Seven killed by Israeli forces in West Bank
Israel's army said Friday it killed at least seven militants in two separate confrontations in the West Bank, as Hamas admitted a number of its fighters were slain amid growing violence wracking the occupied territory.
Since the October 7 Hamas attacks on southern Israel, there has been a dramatic rise in the number of clashes in the West Bank, where the Israeli army has stepped up incursions targeting militant groups.
Israeli forces carried out an operation overnight Thursday-Friday in a refugee camp in Jenin, a city in the northern West Bank long considered a centre of militant activity.
"In total, at least five terrorists were killed," an army statement said.
Elsewhere, in the south of the West Bank, the Palestinian health ministry said two people were killed "by Israeli army bullets" at the entrance to the flashpoint city of Hebron.
The Israeli army said "two assailants arrived in a vehicle at a junction adjacent to Hebron and fired at the soldiers who were operating in the area".

■ ■ ■ ■

- _Required action 1_
Write out, word for word, the part of the West Bank report that opens with the words containing "Israeli forces carried" and closes with "city of Hebron.".
- _Required action 2_
Pick up the news report on the killings in the West Bank after its last sentence and carry it forward.

■ ■ ■ ■

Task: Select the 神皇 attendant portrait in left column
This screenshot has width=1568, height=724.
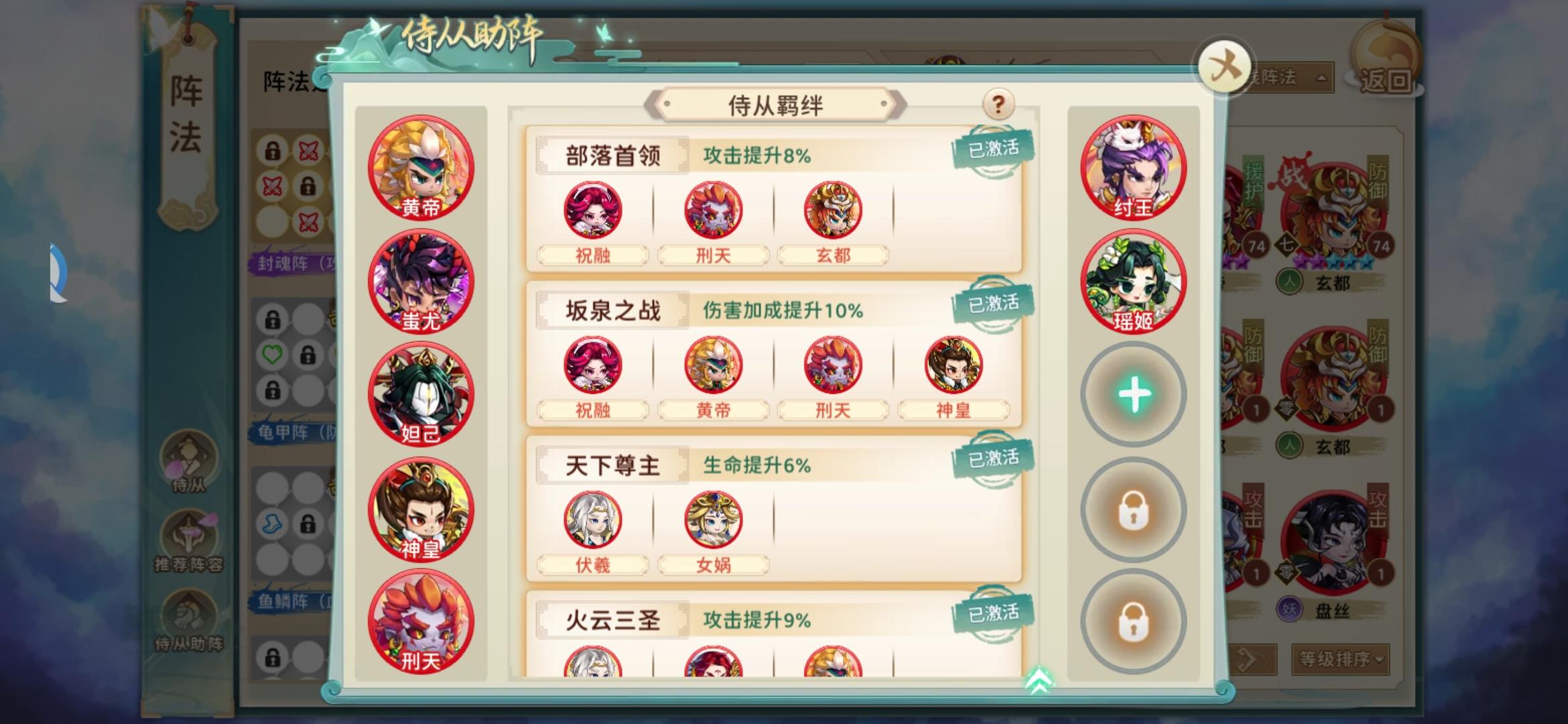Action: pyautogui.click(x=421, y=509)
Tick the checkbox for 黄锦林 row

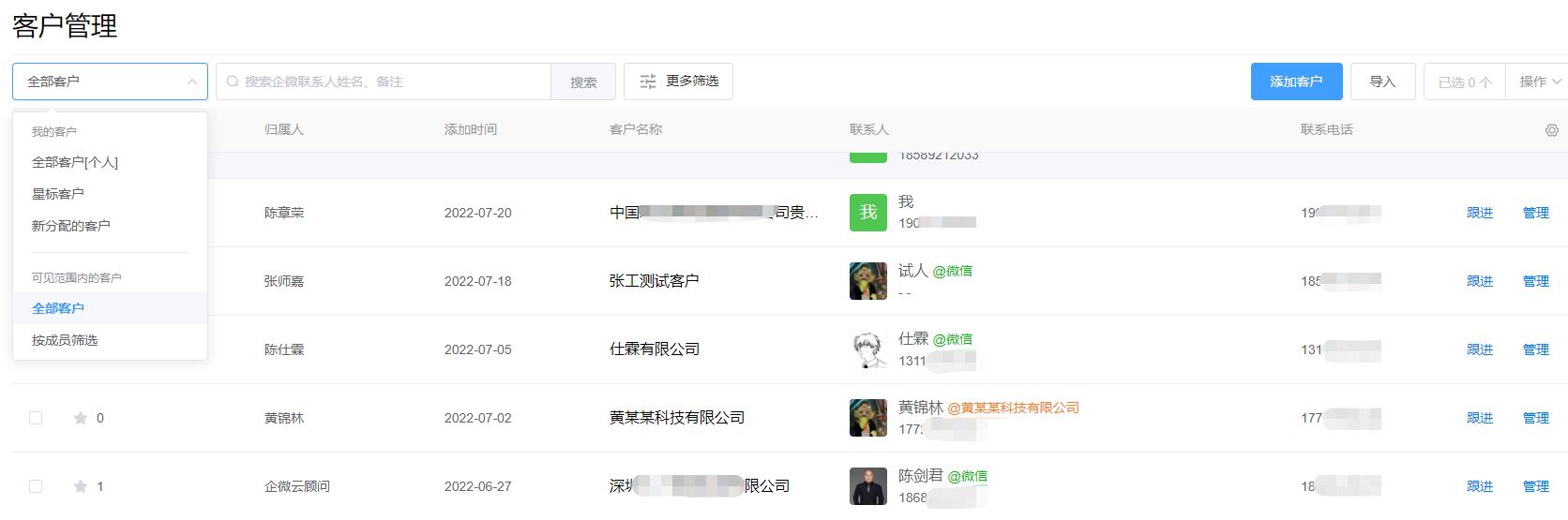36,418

■ ■ ■ ■

- _Answer area 1_
Israeli forces carried out an operation overnight Thursday-Friday in a refugee camp in Jenin, a city in the northern West Bank long considered a centre of militant activity.
"In total, at least five terrorists were killed," an army statement said.
Elsewhere, in the south of the West Bank, the Palestinian health ministry said two people were killed "by Israeli army bullets" at the entrance to the flashpoint city of Hebron.

- _Answer area 2_
"The soldiers responded with fire and killed the assailants" before seizing a weapon, a statement said, adding there were no Israeli casualties.
In Jenin, Hamas said three of its fighters had been killed in the raid -- the third major Israeli incursion in the area in as many weeks.
On Friday morning, AFP journalists saw a funeral procession for three people, trailed by dozens of mourners and militants firing into the air.
The Palestinian health ministry in Ramallah also said three people had been killed in the Jenin raid and 15 wounded, four of them critically.
- Exchange of fire -
The Israeli army said "an armed terrorist cell that fired at Israeli security forces was struck by a (military) aircraft".
"Terrorists who fired and hurled explosive devices at the security forces were neutralised," a statement added.
The military said "terrorists and gunmen fled the area in vehicles and ambulances toward the area of the Ibn Sina Hospital in Jenin in order to hide there", and that a vehicle was stopped at the hospital entrance.
It released footage which appeared to show weapons being removed from a vehicle outside a hospital.
Israel consistently says Hamas militants in the Gaza Strip are using hospitals as a base for their attacks, a charge the Islamist group routinely denies.
Hamas gunmen nearly six weeks ago surged out of Gaza and killed 1,200 people -- mostly civilians -- and seized around 240 hostages, according to Israel.
In retaliation for the attacks, Israel launched bombardments and a ground offensive against Hamas in Gaza, which authorities in the Hamas-run territory says have killed at least 11,500 people, mostly civilians.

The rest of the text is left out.